そしてテクニカルトラックの教習や指揮官クラスに対する教育が実施されていたのでシグルーンはついさっき変態不審者扱いしてしまった男に対して申し訳無さと取り返しのつかない無礼を働いた事を感じてしまった。


「き、君塚殿!先程は申し訳無かった!!妾が、妾が政権を取り戻すのにご助力いただいているのにこのような仕打ちをしてしまったとはなんと…」

「いえ、私も今回性的なハラスメントをしてしまったのでシグルーン様に謝っていただくような事は全く起きてはおりません。ですのでどうか頭をお上げくださいませ」

「むぅ…しかし王太子シグルーンとして謝らなくては龍の国の王として示しがつかんのだ。君塚殿、どうか妾の謝罪を受け取ってもらえぬか?」

「…かしこまりましたシグルーン殿下。

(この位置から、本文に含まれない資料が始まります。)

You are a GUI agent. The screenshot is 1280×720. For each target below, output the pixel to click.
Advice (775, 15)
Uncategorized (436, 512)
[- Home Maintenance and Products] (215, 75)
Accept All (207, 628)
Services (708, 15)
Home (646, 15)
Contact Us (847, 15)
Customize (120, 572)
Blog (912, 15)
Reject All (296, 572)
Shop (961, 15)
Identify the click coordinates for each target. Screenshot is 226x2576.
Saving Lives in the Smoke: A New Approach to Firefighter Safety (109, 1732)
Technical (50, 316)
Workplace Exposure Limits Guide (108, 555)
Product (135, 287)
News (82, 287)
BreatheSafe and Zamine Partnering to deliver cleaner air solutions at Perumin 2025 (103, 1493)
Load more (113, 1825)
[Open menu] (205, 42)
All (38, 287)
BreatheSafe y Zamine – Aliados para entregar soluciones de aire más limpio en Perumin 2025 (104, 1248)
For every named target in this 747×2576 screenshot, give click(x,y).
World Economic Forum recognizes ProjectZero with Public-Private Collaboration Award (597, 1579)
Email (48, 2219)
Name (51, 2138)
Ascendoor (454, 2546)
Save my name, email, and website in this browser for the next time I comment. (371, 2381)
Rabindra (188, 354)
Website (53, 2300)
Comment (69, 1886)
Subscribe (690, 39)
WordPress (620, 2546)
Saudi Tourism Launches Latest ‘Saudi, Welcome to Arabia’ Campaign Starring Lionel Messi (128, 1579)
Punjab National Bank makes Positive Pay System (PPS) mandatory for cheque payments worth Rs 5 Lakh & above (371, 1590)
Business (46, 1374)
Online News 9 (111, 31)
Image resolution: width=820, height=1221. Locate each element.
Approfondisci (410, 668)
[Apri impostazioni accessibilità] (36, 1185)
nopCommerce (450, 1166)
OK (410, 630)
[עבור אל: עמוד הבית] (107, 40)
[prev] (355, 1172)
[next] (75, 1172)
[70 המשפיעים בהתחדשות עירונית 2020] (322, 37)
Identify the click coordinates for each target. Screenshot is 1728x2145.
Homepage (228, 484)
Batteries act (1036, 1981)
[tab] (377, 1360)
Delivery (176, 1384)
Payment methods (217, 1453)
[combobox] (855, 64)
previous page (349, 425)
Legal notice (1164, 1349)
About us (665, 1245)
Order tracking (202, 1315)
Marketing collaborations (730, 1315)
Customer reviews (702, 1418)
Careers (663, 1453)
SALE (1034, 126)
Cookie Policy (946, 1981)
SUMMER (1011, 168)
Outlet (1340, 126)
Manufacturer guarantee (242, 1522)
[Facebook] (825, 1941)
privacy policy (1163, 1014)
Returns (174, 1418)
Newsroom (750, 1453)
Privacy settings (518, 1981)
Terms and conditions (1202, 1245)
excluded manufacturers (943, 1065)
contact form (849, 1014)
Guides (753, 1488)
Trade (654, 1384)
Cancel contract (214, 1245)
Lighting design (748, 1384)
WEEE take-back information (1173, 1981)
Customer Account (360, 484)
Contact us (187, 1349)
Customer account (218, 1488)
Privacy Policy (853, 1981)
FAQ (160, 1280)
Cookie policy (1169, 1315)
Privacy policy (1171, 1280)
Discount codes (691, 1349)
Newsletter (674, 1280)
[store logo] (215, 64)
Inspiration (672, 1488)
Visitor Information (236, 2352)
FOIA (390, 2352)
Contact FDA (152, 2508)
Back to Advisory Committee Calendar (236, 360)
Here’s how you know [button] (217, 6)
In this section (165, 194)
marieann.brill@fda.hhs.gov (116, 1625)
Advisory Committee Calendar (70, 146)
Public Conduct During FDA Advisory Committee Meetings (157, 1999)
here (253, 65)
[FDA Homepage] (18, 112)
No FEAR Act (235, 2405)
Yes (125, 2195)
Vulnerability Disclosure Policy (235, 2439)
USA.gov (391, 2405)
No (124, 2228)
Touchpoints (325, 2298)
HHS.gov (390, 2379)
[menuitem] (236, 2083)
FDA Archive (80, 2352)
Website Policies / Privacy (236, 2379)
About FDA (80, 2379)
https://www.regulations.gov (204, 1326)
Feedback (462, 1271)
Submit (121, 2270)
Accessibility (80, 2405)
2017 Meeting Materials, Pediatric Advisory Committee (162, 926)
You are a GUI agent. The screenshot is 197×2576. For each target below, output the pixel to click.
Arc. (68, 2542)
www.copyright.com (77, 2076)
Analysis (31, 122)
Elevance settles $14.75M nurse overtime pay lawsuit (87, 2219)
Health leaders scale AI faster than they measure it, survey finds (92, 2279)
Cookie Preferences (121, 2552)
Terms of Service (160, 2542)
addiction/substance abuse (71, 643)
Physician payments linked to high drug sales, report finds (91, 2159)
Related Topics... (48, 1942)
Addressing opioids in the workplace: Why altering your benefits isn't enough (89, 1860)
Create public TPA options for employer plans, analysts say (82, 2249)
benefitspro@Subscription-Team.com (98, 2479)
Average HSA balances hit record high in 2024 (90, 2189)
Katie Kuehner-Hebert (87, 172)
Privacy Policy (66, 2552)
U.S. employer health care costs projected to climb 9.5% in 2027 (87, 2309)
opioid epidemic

なら私は今回の一件で真の王派への詳細な支援内容の打ち合わせ等が出来るかと思いますのでどうか吉報をお待ちください」


そんな二人にグスタフ大将は何とか支援継続を取り付けることが確認出来たのでホッとした。

そして


「君塚摂政、私達に国境までお送りさせてはいただけないでしょうか?ここから平原の国の国境は歩きだとかなり時間がかかってしまうが車なら日付が変わる前に到着出来るとは思われます」

「それはありがとうございます。これで殿下に良き報告が出来るでしょう」


そしてトラックの車列は平原の国へ一路向かう、龍の国の希望を乗せて。



シグルーンは平原の国へ君塚を送り届ける車列を見送りながら確信した。